At the moment, the wholesale price of gas effectively determines how the price of electricity is set regardless of whether the energy is produced via renewables – which are often at a lower, set price.
This mechanism has forced up costs for green energy suppliers since the start of the energy crisis, in which almost 30 suppliers have gone bust, as well as for households.
The price of offshore wind power in the UK has fallen to an all-time low and new contracts should add about 7 gigawatts of clean power capacity to Britain’s turbine fleet by 2026 – enough to power 5m homes.
More than a quarter of the UK’s electricity comes from renewable sources. However, rising gas prices, exacerbated by the war in Ukraine, have increased prices across the board and deepened the cost of living crisis.

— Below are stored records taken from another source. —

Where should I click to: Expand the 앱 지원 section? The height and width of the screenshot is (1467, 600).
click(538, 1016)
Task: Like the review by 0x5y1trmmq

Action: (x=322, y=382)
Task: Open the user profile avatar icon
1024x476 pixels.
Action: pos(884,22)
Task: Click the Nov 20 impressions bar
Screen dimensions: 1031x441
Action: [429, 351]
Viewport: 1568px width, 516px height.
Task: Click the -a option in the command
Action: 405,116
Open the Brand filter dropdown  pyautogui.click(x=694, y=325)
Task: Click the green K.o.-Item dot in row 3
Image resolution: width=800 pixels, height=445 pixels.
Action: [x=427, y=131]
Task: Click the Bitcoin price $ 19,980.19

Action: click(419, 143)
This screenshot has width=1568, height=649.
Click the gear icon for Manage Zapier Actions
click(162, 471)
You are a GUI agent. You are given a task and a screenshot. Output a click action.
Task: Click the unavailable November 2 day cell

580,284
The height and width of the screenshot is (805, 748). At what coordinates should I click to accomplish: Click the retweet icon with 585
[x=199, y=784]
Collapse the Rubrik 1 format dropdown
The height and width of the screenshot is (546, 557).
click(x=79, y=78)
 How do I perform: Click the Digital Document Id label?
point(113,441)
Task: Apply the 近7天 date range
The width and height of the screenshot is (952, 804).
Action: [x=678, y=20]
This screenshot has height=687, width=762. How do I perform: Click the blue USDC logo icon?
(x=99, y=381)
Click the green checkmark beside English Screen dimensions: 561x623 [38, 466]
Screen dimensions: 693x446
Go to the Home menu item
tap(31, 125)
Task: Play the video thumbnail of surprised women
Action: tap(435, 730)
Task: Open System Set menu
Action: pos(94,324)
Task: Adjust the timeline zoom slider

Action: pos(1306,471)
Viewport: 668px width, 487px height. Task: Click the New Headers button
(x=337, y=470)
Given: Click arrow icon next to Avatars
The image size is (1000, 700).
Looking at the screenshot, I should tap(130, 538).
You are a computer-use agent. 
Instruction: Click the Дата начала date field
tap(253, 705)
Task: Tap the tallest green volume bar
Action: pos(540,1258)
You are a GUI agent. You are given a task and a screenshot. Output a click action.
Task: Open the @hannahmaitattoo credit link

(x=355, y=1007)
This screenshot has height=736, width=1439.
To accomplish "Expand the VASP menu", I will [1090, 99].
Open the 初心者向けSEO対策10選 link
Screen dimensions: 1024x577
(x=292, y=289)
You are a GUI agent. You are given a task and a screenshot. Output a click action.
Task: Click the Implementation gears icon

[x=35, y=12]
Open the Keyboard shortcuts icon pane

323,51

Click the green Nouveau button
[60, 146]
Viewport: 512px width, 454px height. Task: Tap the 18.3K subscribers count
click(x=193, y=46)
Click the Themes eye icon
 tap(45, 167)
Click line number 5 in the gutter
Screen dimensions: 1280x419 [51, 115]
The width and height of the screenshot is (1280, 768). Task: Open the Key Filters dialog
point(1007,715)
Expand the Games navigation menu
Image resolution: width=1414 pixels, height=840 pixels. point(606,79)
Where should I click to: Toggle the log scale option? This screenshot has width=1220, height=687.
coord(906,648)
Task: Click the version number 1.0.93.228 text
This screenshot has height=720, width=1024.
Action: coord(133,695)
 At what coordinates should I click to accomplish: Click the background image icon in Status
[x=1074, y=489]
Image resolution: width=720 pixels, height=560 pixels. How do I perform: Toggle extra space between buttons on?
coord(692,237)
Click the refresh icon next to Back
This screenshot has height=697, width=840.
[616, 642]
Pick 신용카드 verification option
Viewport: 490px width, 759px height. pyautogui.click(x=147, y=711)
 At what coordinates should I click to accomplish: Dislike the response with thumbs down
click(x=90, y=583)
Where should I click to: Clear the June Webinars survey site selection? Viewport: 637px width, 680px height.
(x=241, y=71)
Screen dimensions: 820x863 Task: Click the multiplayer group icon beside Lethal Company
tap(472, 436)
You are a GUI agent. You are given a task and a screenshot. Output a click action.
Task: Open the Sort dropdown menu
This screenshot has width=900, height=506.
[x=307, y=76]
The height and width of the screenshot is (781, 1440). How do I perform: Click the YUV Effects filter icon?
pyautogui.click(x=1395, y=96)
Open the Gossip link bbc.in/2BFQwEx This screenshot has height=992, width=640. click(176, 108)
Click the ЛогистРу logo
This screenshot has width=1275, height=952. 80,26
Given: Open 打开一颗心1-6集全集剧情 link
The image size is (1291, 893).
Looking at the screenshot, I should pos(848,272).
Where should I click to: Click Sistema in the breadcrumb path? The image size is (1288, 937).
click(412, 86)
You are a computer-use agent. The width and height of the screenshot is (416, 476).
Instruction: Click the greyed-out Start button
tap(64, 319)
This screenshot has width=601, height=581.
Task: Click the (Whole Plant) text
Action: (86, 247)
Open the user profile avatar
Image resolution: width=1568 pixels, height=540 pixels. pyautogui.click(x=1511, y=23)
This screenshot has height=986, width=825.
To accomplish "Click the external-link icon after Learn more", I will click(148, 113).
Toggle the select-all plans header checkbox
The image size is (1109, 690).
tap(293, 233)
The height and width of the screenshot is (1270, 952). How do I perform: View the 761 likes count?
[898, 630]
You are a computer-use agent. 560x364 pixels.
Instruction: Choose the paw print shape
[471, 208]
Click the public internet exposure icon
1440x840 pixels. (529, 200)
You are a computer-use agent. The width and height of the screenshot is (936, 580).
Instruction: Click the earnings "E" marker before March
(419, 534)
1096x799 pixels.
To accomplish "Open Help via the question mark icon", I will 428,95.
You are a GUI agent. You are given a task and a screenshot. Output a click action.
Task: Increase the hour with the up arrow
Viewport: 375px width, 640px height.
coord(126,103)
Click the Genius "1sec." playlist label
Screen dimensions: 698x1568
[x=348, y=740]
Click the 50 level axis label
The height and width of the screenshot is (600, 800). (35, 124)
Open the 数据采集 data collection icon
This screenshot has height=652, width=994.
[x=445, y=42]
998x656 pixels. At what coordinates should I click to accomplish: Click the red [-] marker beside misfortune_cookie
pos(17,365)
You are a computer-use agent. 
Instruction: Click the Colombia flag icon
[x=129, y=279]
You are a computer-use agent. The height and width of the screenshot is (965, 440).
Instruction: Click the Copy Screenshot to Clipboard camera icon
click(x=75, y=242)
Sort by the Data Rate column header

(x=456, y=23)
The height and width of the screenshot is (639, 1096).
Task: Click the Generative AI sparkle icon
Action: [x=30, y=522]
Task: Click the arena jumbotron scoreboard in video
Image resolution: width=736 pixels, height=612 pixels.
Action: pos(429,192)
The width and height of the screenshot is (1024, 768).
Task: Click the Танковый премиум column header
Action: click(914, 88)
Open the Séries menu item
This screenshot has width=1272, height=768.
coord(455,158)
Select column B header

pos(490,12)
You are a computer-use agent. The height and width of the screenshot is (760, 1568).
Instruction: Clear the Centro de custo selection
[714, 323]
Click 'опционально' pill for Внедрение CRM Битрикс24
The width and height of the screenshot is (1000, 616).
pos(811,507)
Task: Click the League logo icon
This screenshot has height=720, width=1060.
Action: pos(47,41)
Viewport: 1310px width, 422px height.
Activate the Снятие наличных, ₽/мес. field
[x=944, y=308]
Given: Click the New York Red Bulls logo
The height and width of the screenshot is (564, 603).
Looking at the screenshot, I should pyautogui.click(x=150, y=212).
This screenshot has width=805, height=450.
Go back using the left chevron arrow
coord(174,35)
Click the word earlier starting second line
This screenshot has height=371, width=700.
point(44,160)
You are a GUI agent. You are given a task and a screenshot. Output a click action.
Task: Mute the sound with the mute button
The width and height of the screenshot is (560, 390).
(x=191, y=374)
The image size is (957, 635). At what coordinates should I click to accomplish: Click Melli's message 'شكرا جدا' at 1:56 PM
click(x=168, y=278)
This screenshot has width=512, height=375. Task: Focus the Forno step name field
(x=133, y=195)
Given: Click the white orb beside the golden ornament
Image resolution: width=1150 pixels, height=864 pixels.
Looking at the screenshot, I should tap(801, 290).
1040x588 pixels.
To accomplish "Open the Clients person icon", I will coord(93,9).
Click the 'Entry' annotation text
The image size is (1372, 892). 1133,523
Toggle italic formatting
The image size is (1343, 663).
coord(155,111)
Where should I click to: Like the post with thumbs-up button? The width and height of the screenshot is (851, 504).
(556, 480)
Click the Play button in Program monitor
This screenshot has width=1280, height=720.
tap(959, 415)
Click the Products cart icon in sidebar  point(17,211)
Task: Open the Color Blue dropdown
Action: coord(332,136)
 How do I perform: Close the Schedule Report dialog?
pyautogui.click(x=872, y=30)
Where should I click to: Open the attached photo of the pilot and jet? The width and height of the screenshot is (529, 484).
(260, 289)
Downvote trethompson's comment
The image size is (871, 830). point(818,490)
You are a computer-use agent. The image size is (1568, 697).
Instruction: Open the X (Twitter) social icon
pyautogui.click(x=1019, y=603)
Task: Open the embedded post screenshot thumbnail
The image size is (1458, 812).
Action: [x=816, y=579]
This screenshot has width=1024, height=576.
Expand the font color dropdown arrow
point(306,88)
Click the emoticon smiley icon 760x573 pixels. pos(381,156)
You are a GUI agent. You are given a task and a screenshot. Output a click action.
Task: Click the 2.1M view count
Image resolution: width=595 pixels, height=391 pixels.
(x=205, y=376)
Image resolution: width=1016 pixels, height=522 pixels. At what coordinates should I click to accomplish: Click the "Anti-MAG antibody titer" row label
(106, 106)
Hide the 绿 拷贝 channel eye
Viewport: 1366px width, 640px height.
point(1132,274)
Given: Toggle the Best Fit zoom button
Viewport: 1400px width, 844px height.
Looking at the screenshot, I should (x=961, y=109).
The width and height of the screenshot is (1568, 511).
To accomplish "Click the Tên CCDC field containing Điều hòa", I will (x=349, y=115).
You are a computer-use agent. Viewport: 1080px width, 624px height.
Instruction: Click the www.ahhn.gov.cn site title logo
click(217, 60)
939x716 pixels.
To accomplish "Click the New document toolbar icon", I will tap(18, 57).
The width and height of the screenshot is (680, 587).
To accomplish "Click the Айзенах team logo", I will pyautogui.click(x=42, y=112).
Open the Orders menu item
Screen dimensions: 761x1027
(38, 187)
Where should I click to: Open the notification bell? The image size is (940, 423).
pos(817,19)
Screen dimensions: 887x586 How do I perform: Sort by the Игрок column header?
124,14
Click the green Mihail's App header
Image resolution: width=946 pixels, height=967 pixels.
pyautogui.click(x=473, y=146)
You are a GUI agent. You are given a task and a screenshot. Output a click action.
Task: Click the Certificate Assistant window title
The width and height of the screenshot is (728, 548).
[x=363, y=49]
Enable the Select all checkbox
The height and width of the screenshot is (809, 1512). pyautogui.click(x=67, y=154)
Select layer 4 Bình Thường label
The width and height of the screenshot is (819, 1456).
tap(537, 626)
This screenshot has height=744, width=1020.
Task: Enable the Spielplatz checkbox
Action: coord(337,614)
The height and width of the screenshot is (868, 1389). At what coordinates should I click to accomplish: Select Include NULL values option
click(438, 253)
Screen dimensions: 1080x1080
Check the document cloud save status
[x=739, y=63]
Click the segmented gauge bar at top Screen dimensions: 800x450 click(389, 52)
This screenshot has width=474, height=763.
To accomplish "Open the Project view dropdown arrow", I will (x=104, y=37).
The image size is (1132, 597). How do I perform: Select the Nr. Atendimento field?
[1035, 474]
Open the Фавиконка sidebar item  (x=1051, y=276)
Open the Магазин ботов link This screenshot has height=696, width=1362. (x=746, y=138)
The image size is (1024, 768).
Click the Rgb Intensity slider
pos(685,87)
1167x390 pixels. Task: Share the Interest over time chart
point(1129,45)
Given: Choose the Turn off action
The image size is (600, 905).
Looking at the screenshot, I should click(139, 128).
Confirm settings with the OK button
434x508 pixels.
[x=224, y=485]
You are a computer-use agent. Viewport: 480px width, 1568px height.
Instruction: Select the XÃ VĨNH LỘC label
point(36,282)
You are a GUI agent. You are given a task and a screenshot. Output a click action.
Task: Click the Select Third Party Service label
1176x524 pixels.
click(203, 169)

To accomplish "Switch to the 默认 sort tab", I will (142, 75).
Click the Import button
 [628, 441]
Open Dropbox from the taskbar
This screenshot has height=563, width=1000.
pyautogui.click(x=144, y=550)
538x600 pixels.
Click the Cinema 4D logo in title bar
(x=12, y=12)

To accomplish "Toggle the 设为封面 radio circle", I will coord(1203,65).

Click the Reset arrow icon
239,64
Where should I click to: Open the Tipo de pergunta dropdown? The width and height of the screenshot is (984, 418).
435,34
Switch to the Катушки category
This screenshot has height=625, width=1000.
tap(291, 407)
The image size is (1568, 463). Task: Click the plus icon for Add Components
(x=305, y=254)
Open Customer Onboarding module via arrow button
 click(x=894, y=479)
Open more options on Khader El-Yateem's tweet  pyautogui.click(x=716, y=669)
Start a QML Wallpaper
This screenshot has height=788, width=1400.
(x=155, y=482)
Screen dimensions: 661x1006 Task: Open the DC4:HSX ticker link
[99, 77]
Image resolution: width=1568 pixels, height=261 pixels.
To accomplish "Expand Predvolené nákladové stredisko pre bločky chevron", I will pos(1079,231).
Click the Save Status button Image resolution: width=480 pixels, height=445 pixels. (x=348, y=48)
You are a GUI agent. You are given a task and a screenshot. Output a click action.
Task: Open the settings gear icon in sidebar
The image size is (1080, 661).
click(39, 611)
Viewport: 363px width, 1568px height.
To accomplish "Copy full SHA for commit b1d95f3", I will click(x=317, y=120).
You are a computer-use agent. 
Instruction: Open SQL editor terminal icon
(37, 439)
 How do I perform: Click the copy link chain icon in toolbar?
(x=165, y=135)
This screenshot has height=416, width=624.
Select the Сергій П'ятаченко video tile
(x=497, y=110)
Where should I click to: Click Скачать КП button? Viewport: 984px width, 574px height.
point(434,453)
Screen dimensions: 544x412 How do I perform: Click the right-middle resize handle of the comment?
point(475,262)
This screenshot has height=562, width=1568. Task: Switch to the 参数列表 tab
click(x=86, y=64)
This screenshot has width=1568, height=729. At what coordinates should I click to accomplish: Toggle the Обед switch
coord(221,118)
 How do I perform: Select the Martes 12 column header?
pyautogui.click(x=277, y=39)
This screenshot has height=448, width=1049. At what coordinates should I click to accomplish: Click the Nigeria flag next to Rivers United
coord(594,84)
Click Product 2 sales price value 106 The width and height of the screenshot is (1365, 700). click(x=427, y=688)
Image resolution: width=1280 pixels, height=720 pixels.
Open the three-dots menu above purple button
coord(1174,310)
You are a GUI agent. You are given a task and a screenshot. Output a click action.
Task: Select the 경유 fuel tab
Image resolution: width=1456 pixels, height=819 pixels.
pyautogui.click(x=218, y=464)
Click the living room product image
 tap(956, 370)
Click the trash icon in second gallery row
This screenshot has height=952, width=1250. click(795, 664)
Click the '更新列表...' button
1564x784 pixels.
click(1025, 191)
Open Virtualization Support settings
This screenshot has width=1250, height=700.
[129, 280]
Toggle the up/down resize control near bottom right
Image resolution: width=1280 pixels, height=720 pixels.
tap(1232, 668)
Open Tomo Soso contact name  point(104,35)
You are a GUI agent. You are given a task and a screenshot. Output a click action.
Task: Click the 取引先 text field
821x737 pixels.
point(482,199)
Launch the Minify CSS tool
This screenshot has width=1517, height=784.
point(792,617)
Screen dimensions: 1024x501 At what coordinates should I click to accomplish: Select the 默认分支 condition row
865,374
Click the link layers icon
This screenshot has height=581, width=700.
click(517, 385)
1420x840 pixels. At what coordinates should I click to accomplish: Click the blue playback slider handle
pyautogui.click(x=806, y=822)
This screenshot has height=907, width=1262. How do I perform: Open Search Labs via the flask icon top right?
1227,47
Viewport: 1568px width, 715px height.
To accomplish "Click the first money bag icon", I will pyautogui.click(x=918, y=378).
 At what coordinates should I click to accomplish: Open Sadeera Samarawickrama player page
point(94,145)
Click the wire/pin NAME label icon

The government also plans to consult with the industry on whether to implement a form of localised pricing in the UK. Such a system could result in large cities such as London being split into zones with different pricing structures, or residents in different regions paying varying rates from each other.
The pricing structure could depend on the availability of nearby local renewable power sources, although the idea is in its early stages. Any such system may have to allay concerns that consumers in some parts of the country could receive much higher energy bills than those elsewhere.
The consultancy firm Cornwall Insight found 63% of energy industry professionals agreed there was a need for drastic reform of the electricity market. However, 61% were against moving the market towards setting wholesale prices on a local basis because of concerns over disruption to existing and planned investments.
The business secretary, Kwasi Kwarteng, said: “We’ve just seen the price of offshore UK wind power fall to an all-time low and gas is a shrinking portion of our electricity generating mix, so we need to explore ways of ensuring the electricity market is adapting to the times.
“That includes ensuring the cost benefits of our increasing supply of cheaper energy trickle down to consumers, but also that our system is fit for the future – especially with electricity demand set to double by 2035.”
Any changes are unlikely to take place until at least late next year. Ministers are still examining the state of the energy market before this winter amid fears a shortage of gas in Europe could cause high prices or a supply squeeze in the UK.
Separately on Monday, National Grid released its annual Future Energy Scenarios report, which sets out how the UK can reach its target of net zero carbon by 2050. The company said it wants to run a fully decarbonised electricity system by 2035.
It suggested measures including a regional approach to decarbonising residential heating systems; increasing the availability of flexible “time-of-use” tariffs; and improving large-scale geological hydrogen and electricity storage projects.